Fig. 7.19 Time History Function Definition (Elcentro)
The displacement and base shear plots are shown in figure 7.20 and 7.23. From the results obtained, inter storey drift ratio, roof drift and base reaction have been graphically plotted and shown in figure 7.21, 7.22 and 7.24 respectively.
Fig. 7.20 Displacement Plot of SBC-1a
Fig. 7.21 Inter storey drift ratio after non-linear time history analysis
Fig. 7.22 Roof drift after non-linear time history analysis
Fig. 7.23 Base Shear Plot of SBC-1a
Fig. 7.24 Base reaction after non-linear time history analysis
The following conclusions are obtained from the above results:
- Models SBS-3a & SBS-3b have better performance
- Among that SBS-3b model was better in all results with 22.17% decrease in base reaction and 87.57% decrease in roof drift
CHAPTER 8: CONCLUSIONS
The primary objective of the project is to propose a better configuration of SBS which efficiently mitigates the damage concentration in steel braced frames. To achieve this primary objective, several secondary objectives are considered. Initially a literature study has been conducted regarding all possible conventional and innovative bracing systems including SBS’s. After that validation of SBS has been conducted with the values from appropriate literature. Then comparative study of different conventional bracing systems under linear static lateral load case has been done. Following that, concentric X braced frame along with new systems like Zipper frames and SBS are analysed under linear and non-linear static lateral load cases. Then studies on different configurations of SBS under linear/non-linear static and dynamic load cases are conducted and arrived at certain conclusions and recommendations as described in this section.
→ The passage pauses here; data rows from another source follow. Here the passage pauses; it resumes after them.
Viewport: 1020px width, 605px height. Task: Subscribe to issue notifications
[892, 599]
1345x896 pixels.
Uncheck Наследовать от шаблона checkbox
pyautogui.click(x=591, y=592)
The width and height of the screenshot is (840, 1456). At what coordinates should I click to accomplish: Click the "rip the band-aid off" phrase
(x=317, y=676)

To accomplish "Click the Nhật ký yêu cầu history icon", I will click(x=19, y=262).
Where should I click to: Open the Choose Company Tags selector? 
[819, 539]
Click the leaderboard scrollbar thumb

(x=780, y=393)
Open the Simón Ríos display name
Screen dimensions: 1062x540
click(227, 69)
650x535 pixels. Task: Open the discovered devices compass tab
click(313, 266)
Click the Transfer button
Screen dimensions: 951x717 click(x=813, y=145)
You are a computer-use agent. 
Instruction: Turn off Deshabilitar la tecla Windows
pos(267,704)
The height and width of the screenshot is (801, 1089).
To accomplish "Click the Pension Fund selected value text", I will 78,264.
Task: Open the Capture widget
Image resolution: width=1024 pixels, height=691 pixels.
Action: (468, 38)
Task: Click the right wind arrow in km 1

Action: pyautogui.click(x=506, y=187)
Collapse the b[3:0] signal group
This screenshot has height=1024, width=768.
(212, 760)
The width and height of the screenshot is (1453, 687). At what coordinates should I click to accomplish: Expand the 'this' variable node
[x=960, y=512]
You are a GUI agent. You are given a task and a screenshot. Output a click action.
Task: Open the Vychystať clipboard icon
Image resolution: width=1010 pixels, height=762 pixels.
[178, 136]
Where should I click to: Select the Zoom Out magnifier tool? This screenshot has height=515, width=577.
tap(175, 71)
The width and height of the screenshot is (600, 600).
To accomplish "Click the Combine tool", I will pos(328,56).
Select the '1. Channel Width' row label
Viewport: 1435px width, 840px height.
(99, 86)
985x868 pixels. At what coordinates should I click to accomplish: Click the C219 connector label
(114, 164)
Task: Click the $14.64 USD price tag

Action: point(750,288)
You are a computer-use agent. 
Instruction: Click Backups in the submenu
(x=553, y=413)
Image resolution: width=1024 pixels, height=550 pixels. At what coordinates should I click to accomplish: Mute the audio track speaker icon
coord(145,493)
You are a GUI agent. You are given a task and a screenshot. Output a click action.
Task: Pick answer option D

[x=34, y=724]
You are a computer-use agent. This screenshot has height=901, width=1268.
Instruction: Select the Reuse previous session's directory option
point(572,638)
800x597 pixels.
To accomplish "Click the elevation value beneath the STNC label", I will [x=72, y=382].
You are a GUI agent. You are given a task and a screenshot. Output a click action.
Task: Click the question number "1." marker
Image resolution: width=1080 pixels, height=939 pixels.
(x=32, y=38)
From first study, it is concluded that,
- X-CBF has better performance among conventional braced frame.
From second study, it is concluded that,
- Strong Back System effectively mitigated damage concentrations when compared to X-CBF & Zipper Frames.
From third study, it is concluded that,
- Under static loads, SPSW Strong Back models performed better, especially SBS-1b.
- Under dynamic loads, Strong Back models with dampers performed better, especially SBS-3b.
- Hence SBS-3b having good performance under static & dynamic loads is the most efficient Strong Back System in mitigating damage concentrations.
Strong Back System with damper devices, especially SBS-3b is recommended for severe dynamic load cases like high earthquake prone areas. For moderate seismic zone, Strong Back System with damping devices will be uneconomical. In such cases, steel plate shear wall models, especially SBS-1b will be suitable.
8.3 FUTURE SCOPE
Future scope of the work include cost analysis of each model so as to assess the economic feasibility of each model and also a study can be conducted on strong back system to optimise it structurally and economically to improve its efficiency.